- [AIM OF THE EXERCISE]:
Search the data for "computer" and copy every matching line.

- [RECORDS]:

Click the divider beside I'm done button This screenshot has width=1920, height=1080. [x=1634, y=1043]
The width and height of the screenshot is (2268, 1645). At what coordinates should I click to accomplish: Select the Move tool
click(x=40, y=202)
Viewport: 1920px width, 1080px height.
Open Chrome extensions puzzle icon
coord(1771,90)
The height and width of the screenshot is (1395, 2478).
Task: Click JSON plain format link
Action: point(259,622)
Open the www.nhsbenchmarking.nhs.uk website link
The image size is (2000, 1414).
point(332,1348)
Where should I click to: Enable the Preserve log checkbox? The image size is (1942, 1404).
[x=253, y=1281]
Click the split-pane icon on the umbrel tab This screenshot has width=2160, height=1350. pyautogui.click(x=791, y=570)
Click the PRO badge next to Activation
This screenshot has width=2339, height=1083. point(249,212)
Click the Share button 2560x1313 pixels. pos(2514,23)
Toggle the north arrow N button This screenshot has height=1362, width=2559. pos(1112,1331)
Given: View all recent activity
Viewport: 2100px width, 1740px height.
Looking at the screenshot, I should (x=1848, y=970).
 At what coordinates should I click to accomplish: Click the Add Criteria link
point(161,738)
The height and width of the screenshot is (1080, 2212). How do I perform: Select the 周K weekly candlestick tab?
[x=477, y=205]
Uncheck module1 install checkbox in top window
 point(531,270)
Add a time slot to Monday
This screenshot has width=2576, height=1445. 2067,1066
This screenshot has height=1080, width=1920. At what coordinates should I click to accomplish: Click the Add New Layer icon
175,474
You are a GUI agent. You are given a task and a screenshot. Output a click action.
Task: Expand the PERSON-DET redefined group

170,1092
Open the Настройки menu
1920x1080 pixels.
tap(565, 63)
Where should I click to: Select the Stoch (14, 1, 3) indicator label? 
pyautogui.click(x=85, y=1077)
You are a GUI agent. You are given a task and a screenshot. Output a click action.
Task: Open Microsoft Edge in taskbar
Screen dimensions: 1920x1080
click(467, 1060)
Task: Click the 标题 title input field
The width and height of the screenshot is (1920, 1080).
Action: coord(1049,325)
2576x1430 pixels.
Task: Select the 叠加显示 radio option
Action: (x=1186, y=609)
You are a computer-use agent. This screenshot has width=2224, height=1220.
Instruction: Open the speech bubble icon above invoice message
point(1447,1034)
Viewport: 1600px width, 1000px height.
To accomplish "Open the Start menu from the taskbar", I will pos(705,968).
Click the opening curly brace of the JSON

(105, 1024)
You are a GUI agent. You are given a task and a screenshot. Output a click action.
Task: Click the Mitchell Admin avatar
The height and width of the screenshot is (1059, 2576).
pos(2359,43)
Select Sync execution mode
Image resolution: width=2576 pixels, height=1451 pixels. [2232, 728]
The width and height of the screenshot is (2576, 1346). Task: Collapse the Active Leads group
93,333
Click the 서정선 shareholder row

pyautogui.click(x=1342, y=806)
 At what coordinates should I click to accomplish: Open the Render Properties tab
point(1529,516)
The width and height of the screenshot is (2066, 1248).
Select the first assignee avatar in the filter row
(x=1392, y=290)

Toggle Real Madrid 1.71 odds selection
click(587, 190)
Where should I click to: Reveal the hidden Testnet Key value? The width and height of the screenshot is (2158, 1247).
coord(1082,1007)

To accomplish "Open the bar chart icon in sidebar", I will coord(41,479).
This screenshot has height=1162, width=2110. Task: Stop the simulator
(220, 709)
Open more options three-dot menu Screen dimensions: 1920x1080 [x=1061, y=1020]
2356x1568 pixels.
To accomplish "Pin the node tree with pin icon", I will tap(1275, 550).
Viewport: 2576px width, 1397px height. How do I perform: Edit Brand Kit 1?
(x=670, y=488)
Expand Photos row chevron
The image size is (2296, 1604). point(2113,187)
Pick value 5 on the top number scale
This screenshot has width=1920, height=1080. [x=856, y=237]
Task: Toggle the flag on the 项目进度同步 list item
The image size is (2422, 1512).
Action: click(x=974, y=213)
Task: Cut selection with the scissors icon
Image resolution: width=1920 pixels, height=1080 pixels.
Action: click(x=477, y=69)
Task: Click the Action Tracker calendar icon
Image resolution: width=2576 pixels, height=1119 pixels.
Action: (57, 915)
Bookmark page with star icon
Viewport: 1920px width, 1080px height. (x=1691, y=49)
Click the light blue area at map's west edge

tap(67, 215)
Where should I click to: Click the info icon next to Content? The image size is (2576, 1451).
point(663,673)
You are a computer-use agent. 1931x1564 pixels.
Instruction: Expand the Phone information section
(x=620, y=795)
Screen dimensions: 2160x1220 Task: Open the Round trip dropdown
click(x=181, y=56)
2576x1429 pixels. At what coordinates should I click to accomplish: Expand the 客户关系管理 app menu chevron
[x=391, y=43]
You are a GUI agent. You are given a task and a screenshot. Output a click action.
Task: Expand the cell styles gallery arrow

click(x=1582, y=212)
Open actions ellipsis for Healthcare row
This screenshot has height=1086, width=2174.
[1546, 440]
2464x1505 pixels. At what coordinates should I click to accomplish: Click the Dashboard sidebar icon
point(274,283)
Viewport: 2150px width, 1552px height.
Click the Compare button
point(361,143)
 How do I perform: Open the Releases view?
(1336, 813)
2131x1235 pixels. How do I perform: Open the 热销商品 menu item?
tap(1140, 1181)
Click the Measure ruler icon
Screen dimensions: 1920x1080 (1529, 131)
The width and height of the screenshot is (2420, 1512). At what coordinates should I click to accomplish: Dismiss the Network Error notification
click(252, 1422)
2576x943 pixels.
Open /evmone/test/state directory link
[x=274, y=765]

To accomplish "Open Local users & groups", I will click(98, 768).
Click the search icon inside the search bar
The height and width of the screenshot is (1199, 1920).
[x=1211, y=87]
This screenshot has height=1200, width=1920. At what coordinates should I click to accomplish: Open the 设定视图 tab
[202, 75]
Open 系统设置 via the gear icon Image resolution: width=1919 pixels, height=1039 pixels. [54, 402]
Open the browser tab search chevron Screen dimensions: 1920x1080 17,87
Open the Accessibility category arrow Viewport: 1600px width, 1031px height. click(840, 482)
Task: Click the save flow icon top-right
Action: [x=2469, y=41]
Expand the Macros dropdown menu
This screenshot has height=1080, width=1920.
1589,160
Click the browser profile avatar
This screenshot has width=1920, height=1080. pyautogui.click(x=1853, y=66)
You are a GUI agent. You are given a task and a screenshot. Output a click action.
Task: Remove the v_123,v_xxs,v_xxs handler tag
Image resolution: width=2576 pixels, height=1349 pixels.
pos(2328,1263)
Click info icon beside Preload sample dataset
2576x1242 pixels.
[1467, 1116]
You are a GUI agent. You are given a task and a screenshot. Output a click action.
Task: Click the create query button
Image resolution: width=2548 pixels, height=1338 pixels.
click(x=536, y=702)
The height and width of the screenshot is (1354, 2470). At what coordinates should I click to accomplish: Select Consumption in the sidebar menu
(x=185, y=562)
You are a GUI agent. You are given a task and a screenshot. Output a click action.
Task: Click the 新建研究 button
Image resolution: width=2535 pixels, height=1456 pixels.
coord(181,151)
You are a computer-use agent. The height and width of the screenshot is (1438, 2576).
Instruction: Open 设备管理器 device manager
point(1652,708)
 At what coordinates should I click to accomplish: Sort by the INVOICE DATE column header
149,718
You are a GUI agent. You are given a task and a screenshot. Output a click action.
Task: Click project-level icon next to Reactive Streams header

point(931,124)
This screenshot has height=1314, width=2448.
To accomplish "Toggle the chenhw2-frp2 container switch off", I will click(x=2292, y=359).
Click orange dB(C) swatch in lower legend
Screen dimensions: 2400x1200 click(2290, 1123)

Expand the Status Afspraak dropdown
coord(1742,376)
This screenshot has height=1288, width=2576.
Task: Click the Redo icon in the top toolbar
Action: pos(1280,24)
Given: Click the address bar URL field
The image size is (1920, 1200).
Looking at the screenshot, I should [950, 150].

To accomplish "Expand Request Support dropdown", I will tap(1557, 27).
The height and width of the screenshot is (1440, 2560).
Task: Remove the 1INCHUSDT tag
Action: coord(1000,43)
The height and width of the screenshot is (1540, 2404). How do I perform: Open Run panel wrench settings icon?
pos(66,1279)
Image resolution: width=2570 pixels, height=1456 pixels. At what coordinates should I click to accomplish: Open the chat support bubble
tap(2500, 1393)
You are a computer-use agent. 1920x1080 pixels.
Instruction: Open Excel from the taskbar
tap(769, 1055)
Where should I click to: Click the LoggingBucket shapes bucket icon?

- [WRITTEN RESPONSE]:
You are a computer-use agent. This screenshot has width=2224, height=1220.
You are a computer-use agent. 1931x1564 pixels.
You are a computer-use agent. The height and width of the screenshot is (1438, 2576).
You are a computer-use agent. 1920x1080 pixels.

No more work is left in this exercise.